Scope and limitations

School is a deep-learning framework on a tensor-first language, and the shape of the language shows through in how you write models. This chapter sets out what the framework covers and the constraints that come with it.

The surface documented in this book is the surface School provides:

  • The layers under School.Nn in the Layers chapter.
  • The losses and metrics under School.Loss in the Losses chapter.
  • The optimizers under School.Optim in the Optimizers chapter.
  • The schedules under School.Schedule and School.SchedExt in the Schedules chapter.
  • The data layer, training loop, and metrics under School.Data and School.Train in the Training loop and data chapter.
  • The models under School.Models in the Model library chapter.

The statistical primitives (distributions, special functions, linear algebra) come from the upstream nautilus shell, and the weight initializers come from upstream Std.Init. School does not reimplement these.

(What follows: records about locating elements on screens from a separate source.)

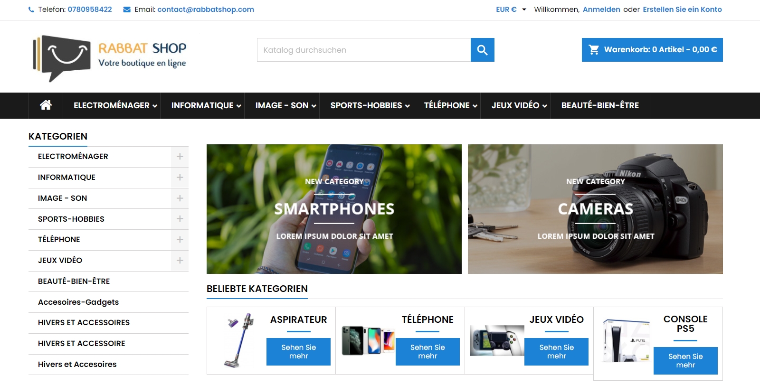This screenshot has height=385, width=760.
Task: Click the Katalog durchsuchen search field
Action: pos(364,50)
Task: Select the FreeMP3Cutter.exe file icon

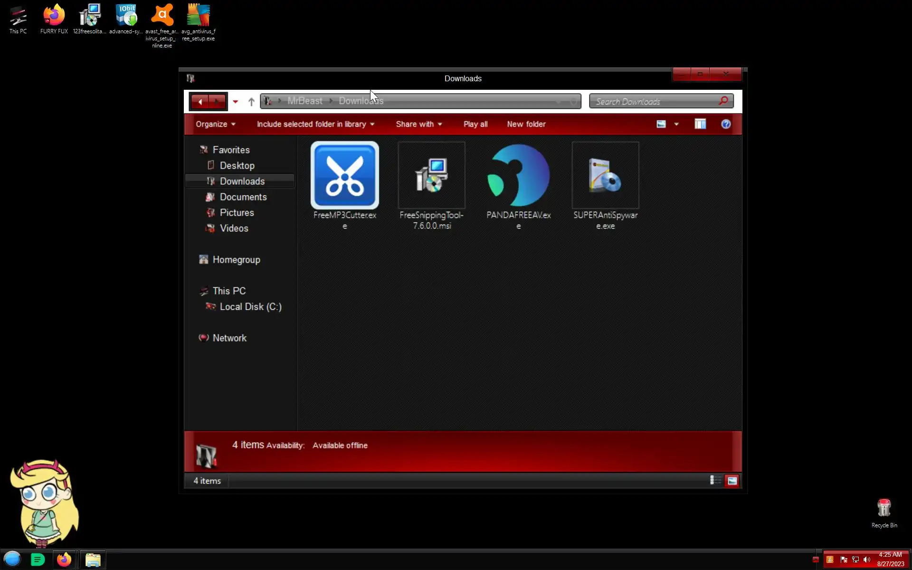Action: point(344,176)
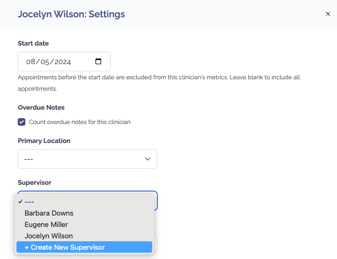Click the Primary Location chevron arrow

click(148, 159)
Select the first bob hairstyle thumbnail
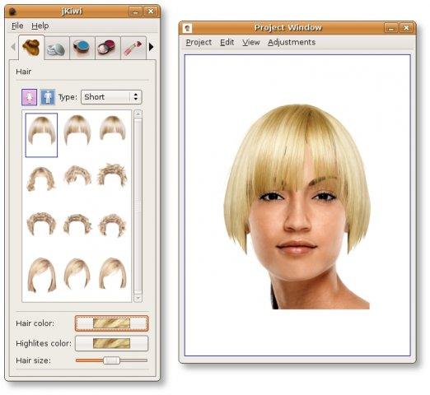The width and height of the screenshot is (430, 395). (41, 135)
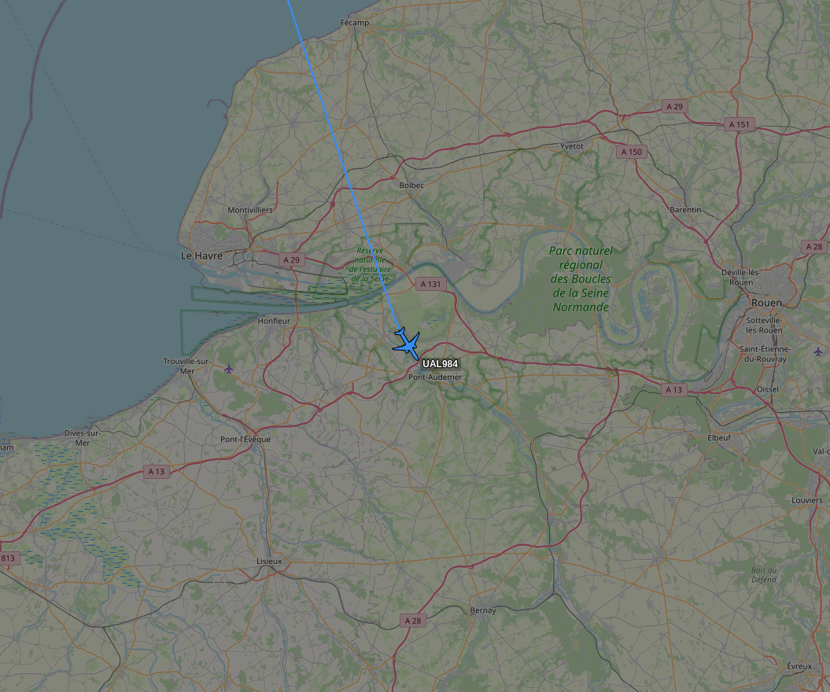Image resolution: width=830 pixels, height=692 pixels.
Task: Click the purple aircraft near Trouville-sur-Mer
Action: pos(229,369)
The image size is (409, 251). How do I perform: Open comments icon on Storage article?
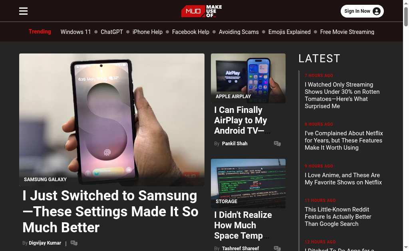(x=277, y=248)
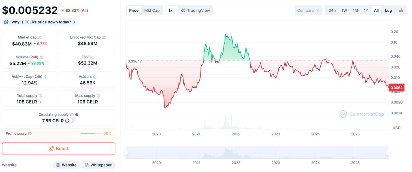Viewport: 412px width, 172px height.
Task: Click the Holders info icon
Action: click(95, 77)
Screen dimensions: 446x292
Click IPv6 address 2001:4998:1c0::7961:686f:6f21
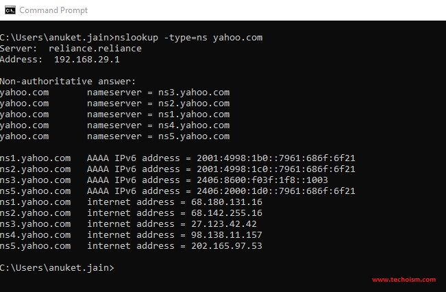coord(275,169)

The framework differentiates with the language's grad transform, and that transform has a defined contract that shapes how loss functions are written:

  • grad(f)(args) differentiates a scalar-returning, pure-tensor function and returns the per-argument gradient as a tuple. The arguments are tensors and scalars.
  • The differentiated function does not take ADT, struct, or record arguments, and its body does not pattern-match or walk lists. The idiom is to unpack a parameter record in the caller and pass flat tensors to a pure local function. The MLP's mlp_sq_loss and mlp_sq_loss_value in the Model library are the reference for this pattern.
  • An if/then/else differentiates through the chosen branch. Loops and recursion are not differentiated through; instead, the training driver takes grad once per step and the recursion threads the updated parameters forward, outside the differentiated region.
  • There is no broadcasting. Where two tensors must align, the code uses expand and reshape explicitly. School's layers handle this inside their forward functions, so a caller passes a rank-1 bias to a linear layer and the layer expands it. When you write your own forward code, you align shapes yourself.
  • Reduction and expansion axes are compile-time constants. An axis is a literal, not a runtime value.
  • Values are immutable. Optimizers and the training loop thread new values explicitly rather than mutating in place. Every optimizer step and every loop step returns its next state.

Some models in the library run at a fixed input shape rather than over an arbitrary batch and resolution. ResnetV2 runs at batch 1 with an 8x8 spatial input, and SimpleVisionCnn runs at a 32x32 input. The configs for these models expose the channel and class counts; the spatial dimensions are fixed by the architecture. The model chapter notes which dimensions each model leaves polymorphic.

Initialization, the data loader, and the training loop are deterministic functions of their seeds. The same configuration and seed reproduce the same parameters, the same batch order, and the same trained result. This is what lets a training run be checked against a reference trajectory.